*** Block opens ***
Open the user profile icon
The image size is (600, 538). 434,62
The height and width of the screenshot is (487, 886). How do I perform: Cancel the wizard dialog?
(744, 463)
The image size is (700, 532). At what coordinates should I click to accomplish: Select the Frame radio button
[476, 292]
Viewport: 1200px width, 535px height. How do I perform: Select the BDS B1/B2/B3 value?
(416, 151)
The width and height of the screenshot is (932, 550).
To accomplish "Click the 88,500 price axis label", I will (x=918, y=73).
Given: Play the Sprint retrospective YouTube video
*** Block closes ***
PROBLEM TO SOLVE:
Your task is to copy exactly, and only, the lines from the line with "The width and" through the last line of the entries, both included.

ANSWER SECTION:
The width and height of the screenshot is (932, 550).
To accomplish "Click the 88,500 price axis label", I will (x=918, y=73).
Given: Play the Sprint retrospective YouTube video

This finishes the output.